Rutgers developed the laboratory method for the test using saliva collection kits from Spectrum Solutions, a Utah company that provides similar devices for DNA-based ancestry testing services. The Rutgers lab can currently process 10,000 patient samples per day, according to Brooks.
In its authorization letter to Rutgers, the FDA said the test should only be performed 'in a health care setting under the supervision of a trained health care provider.' 
The FDA has not cleared any COVID-19 tests for use at home, though several companies have announced plans to make them available.
One of those companies is Vault, a men's health start-up, which is going ahead and sending out the newly-approved saliva test to patients' homes after they receive a prescription to be tested from a telemedicine professional.
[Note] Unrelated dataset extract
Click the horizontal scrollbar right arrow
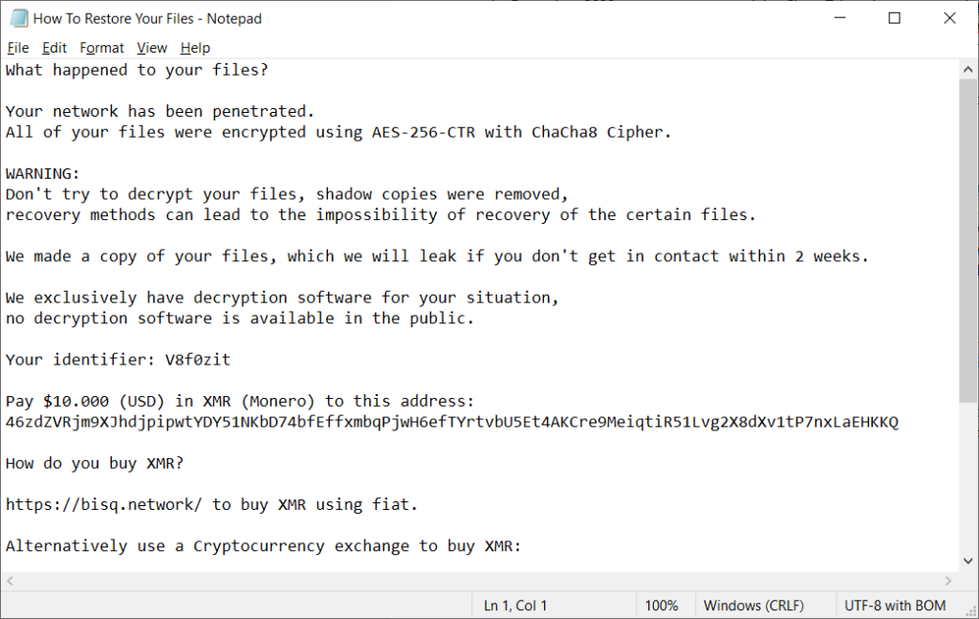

But its CEO, Jason Feldman believes that the way his company is going about distributing sample collection kits for people to use at home doesn't conflict with the FDA's insistence on the setting and supervision required for the collection of a sample to be tested for coronavirus. 
'What we're doing is managing the whole process very medically,' Feldman told DailyMail.com. 
'A doctor prescribes the test to you' - virtually - 'you don't open the kit until you meet with a practitioner and then you verify your ID and the bar code on the kit itself' - also virtually. 
Feldman's argument is that anywhere you're having a telemedicine appointment is now a health care setting. 
'This is fundamentally different from what is traditionally thought of as at-home collection because it's being supervised by a telehealth provider,' he says. 
Effectively, Vault is banking on seeing 'health care setting' through the lens of the Trump administration's expansion of telehealth benefits and relaxation of some privacy laws to allow for this. 
Feldman said that there are tens of thousands of collection kits ready to ship for $150 a piece. Each kit is intended to be used while on a video call with a provider, then shipped back to the lab at Rutgers within 48 hours, where several thousand tests an be analyzed each week. 
He says that within a matter of 10 days, the company and its partners an wholly replace its stock of the sample collection kits. 
'There's no reason that should limit or slow down the process' Feldman says. 
The FDA doesn't have purview over the way that medicine is practiced and has not explicitly approved - or to Vault's mind, disapproved of - but Feldman is confident that his company is bringing Americans' the at-home testing they've long wanted, without risking an FDA warning. 
'We do believe that we've designed this for the way that regulators would want it to be done,' he said.